Harlot's Ghost is a 1310 page hardcover measuring 9 1/2" x 6 1/4". The dust jacket is price-clipped and the book spine is slightly bumped but the rest of the book is clean and unmarked and the binding is tight. The condition is very good.
Harlot's Ghost is the novel for which Norman Mailer has been searching throughout his long and brilliant career, the culmination of one of America's great literary journeys, a novel to fulfill Mailer's lifelong obsession with the mystery of America.
Harlot's Ghost is a book about spies and intelligence officers--men and women for whom deceit and the invention of alternate selves become an honorable calling, a way of life, a kind of religion. But Harlot's Ghost is not a spy novel in which the forces of light struggle with those of darkness. The enemy here is not the alien and destructive will of a distant power, but the soul-consuming cold war itself. Harlot's Ghost is the story of a crusade, one in which the distinction between truth and falsehood is as elusive as the line between fiction and art.

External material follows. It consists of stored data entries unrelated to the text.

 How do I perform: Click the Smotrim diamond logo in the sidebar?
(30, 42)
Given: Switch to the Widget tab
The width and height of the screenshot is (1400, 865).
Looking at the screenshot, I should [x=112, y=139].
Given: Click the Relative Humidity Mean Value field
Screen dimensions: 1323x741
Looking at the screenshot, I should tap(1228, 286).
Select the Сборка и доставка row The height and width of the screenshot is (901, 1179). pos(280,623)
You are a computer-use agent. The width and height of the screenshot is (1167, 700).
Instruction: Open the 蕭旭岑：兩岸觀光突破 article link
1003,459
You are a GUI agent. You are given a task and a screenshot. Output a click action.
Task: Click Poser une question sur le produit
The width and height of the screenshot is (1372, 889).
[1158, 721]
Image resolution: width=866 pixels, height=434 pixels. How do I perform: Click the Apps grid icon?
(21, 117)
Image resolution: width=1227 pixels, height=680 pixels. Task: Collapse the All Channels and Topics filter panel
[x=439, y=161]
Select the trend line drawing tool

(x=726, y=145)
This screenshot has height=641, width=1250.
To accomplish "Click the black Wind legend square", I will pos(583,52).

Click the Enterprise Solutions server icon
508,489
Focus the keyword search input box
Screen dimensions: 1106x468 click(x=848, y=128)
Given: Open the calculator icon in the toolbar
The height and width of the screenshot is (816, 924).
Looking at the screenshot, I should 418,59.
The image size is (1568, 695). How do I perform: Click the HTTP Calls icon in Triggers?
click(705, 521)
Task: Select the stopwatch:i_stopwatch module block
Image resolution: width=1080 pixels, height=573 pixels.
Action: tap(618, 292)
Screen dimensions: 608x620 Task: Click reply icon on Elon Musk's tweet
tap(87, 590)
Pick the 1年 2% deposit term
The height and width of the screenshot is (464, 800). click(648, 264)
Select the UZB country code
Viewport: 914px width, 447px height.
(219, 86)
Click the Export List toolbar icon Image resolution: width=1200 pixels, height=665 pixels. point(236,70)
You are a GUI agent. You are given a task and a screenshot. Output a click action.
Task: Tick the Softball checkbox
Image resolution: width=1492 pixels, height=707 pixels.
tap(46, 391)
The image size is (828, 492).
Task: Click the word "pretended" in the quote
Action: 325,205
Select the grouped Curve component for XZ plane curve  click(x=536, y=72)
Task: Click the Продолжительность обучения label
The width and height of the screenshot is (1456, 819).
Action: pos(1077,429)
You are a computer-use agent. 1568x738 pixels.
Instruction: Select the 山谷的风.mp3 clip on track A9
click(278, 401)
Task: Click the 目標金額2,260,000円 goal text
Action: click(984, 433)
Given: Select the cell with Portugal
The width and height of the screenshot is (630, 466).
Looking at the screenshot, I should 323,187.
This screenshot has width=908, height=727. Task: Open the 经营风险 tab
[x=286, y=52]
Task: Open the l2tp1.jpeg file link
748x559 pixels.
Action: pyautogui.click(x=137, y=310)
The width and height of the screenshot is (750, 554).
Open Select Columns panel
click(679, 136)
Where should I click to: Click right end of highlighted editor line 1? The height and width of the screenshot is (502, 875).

Harry Hubbard, Mailer's narrator, happens to be an accomplished storyteller, but in no other way is he a particularly remarkable man. The son of an OSS hero, he is also the protege of the legendary Hugh Tremont Montague, whose nom de guerre is Harlot. Harry Hubbard's story of his own development as an intelligence officer and of Harlot's far more spectacular adventures in duplicity is also the story of the CIA, which represents, in Mailer's hands, America's postwar church: the keeper of its secrets, the vector of its values. Montague, alias Harlot, is himself a holy innocent in pursuit of a monumental dream, a man so transformed by a life of subterfuge and delusion that his real motives may now be beyond even his own comprehension. Born in a Western state, the product of a tragically alienated childhood, a graduate of Harvard, a former Episcopal schoolmaster, Harlot appoints himself defender of the American faith and becomes a master manipulator at work in the interstice of much of our recent history. Harlot's wife, the ineffable Kittredge, the most powerful and complex woman that Normal Mailer has ever created in his fiction, moves alternately in harmony with her mate and in counterpoint to him--and Harry Hubbard, for Harry will become her lover and her second husband. Amid a galaxy of extraordinary fictional men and women and such real figures as Allen Dulles, Howard Hunt, William King Harvey, Fidel Castro, President Kennedy, J. Edgar Hoover, and Sam Giancana, the scene passes from Maine to Georgetown, from Moscow and Berlin to Montevideo and Miami, even as Harry's work for Harlot, for Harvey, for Hunt, and for his own father draws him more and more deeply into labyrinths of moral purpose.
This vast novel of daily life in the CIA re-creates, like no other work of American fiction, the majestic and harshly twisted strands of the American soul. In Harlot's Ghost, Normal Mailer has written his masterpiece.